Reckless driving is a crime which can be charged when a police officer makes a subjective determination that a driver has operated his car in a reckless manner which unreasonably interferes with other drivers or pedestrians on the highway or road.
Reckless driving is a subjective crime which can be defeated by a good lawyer in court.
New York State Courts have held that reckless driving requires a showing of more than “mere negligence” on the part of the driver.
Although other states (like Connecticut) allow reckless driving to be charged for driving at a high speed, New York State does not allow for the charge of reckless driving merely for speeding.

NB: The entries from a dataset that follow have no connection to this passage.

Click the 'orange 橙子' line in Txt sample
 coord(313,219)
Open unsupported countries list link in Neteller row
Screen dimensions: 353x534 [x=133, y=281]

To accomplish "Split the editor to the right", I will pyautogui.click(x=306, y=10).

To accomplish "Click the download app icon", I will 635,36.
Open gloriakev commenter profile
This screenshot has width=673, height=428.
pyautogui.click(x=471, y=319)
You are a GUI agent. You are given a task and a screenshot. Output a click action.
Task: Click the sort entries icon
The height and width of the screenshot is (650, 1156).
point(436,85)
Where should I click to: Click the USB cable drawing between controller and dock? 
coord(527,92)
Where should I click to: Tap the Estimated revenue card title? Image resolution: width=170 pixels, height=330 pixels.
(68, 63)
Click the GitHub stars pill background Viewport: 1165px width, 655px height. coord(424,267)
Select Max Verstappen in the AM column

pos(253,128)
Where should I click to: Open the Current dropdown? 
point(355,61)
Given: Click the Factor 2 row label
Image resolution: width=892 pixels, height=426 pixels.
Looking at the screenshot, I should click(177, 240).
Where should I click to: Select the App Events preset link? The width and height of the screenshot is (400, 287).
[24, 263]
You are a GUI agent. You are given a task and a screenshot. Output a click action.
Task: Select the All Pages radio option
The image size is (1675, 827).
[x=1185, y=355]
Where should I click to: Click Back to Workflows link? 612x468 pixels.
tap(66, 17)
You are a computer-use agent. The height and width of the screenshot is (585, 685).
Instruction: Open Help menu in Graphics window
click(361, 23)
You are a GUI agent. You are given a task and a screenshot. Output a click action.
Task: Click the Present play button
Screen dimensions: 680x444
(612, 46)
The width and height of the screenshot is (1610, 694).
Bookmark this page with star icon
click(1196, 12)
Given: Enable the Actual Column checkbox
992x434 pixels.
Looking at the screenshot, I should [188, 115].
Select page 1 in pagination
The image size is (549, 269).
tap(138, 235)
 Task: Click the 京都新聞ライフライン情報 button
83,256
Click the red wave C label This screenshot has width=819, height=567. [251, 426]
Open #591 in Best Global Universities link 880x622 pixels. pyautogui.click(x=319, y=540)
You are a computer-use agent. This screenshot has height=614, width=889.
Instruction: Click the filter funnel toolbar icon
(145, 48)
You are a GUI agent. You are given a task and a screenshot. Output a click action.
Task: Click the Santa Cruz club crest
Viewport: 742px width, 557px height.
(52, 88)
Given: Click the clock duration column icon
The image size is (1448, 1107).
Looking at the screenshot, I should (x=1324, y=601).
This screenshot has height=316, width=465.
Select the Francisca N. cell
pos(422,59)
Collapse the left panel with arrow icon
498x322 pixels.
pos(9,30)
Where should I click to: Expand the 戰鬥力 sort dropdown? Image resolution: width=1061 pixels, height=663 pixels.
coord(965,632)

In order to be charged with reckless driving the driver must exhibit a reckless disregard for other drivers or pedestrians on the road or the consequences of those actions.
A New York reckless driving conviction under NYS VTL 1212 can result in the following penalties:
- A criminal record. Reckless driving is a misdemeanor, not a violation or “parking ticket”;
- Five (5) points on your New York State driver’s record;
- A fine of $300 plus a $70 fee for first time offenders;
- A spike in your insurance rates; and
- A possible loss of your driver’s license (depending on how many points on the driving record).
A ticket for reckless driving can generally be defeated if it does not allege at least two separate moving violations or at least one violation with some specific and unreasonably dangerous action on the part of the driver.
For example, a reckless driving ticket for going through one stop sign is generally insufficient. However, a reckless driving ticket which involves allegations of blowing through two stop signs may be sufficient because it shows a pattern of reckless activity in which the driver disregards the safety of others.
Likewise, a ticket for going the wrong way down a street should not result in a reckless driving citation. However, a ticket for driving the wrong way on a one way street at a high rate of speed may be ticketed.
The New York State Penal Law requires the risk be of “such a nature and degree that disregard thereof constitutes a gross deviation from the standard of conduct that a reasonable person would observe in the situation.” PL §15.05(3).
Mere allegations that the defendant “disobeyed a red light” should not be sufficient for a charge of reckless driving because everybody makes mistakes. A high degree of recklessness must be exhibited on the part of the driver. People v. Dipoumbi, 23 Misc.3d 1127A (NY City Crim Ct. 2009). Oftentimes tickets charging reckless driving will be “conclusory” and therefore easily dismissible.
A lawyer should discuss with his client the potential for making a motion to dismiss in cases where reckless driving is charged although not even a single traffic violation or act of recklessness is alleged on the part of the driver. A summons which fails to properly spell out reckless driving is “insufficient on its face” because it fails to properly allege what the driver did which was unreasonable.